Stored records:
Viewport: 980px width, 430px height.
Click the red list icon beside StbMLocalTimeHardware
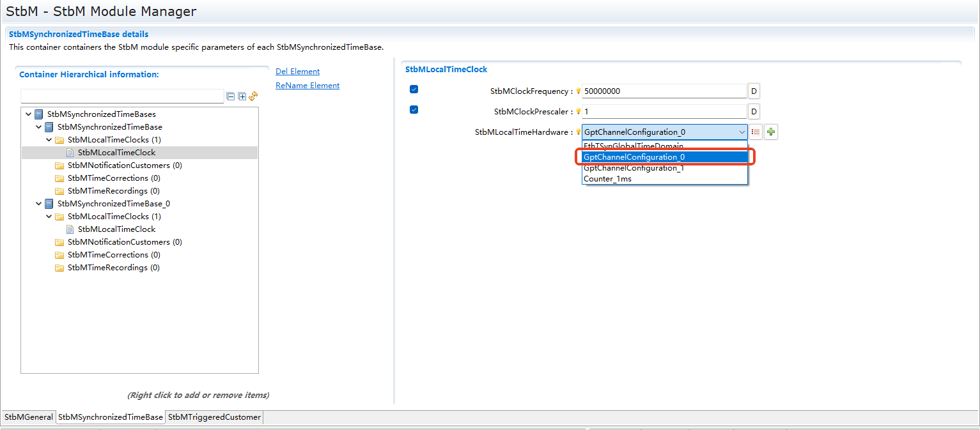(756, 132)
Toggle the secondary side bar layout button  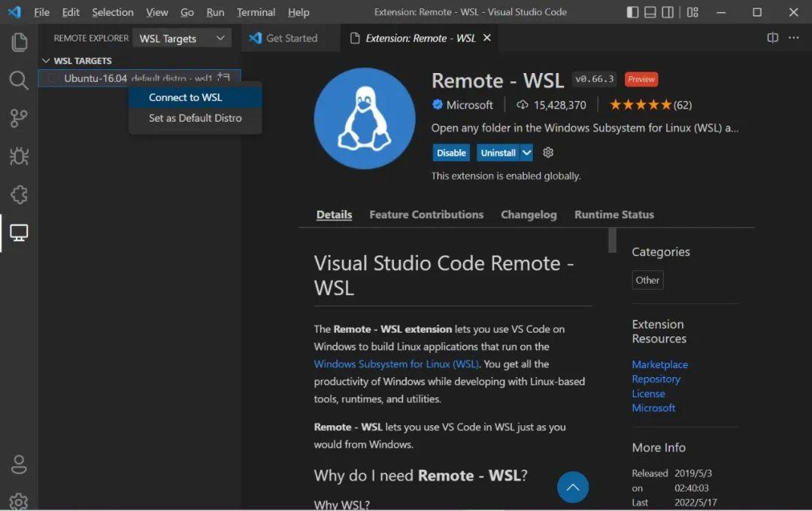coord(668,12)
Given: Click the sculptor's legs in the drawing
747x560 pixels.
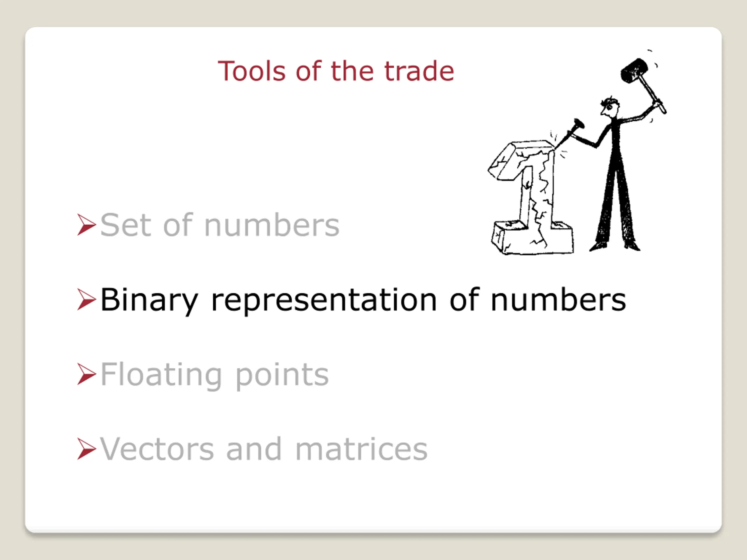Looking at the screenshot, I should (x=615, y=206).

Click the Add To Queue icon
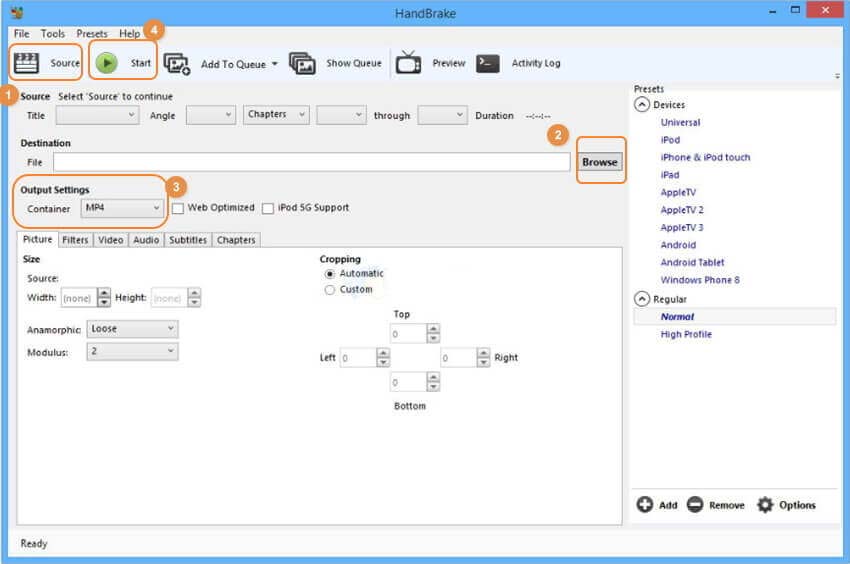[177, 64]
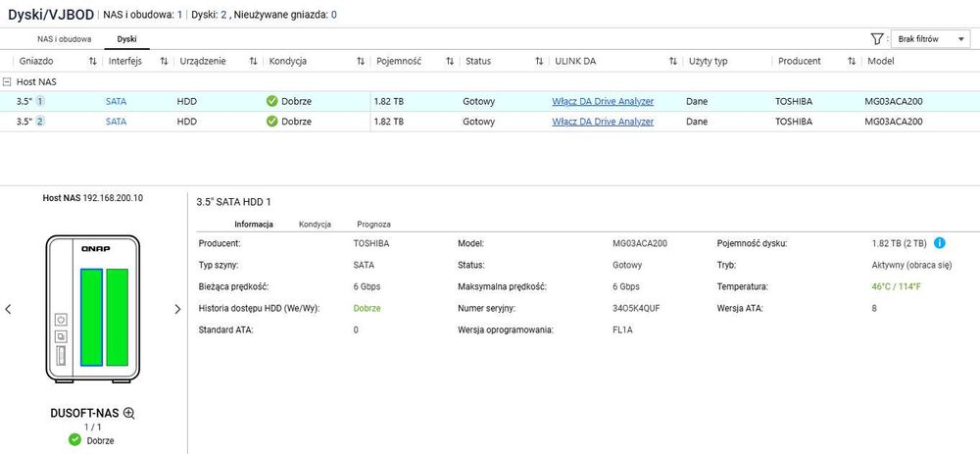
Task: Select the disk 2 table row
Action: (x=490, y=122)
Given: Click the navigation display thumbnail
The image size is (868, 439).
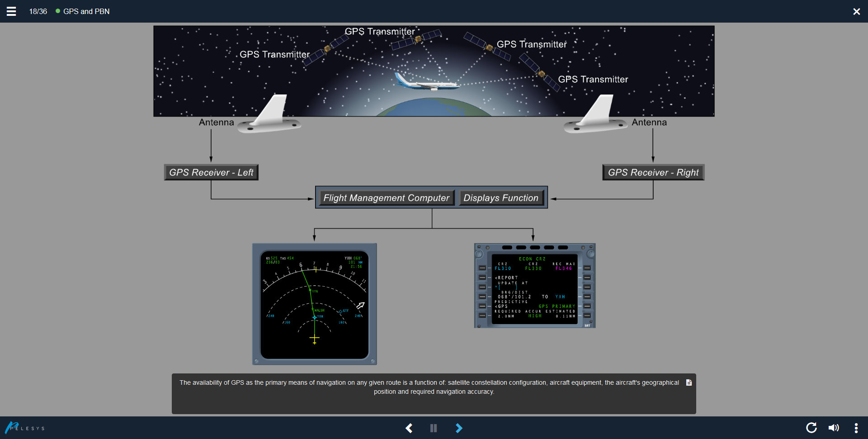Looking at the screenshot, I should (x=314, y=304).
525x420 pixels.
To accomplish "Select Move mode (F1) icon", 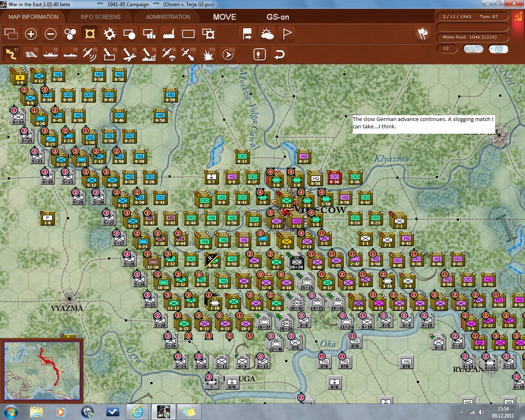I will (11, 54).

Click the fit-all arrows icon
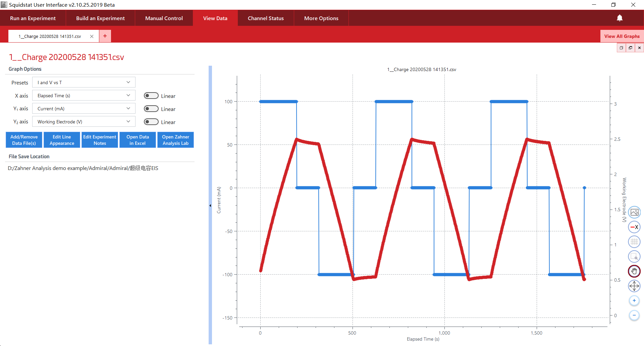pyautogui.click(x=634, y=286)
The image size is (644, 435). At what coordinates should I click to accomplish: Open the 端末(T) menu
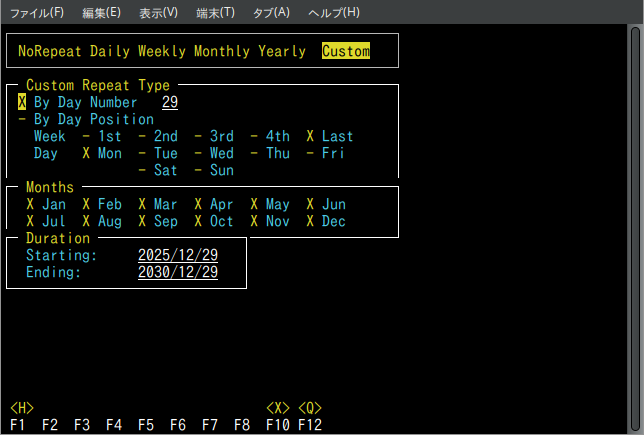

## What to produce
Look through the entries, and return every line that the word "Given" appears in.

## Task result
Given: Click the sculptor's legs in the drawing
Given: Click the navigation display thumbnail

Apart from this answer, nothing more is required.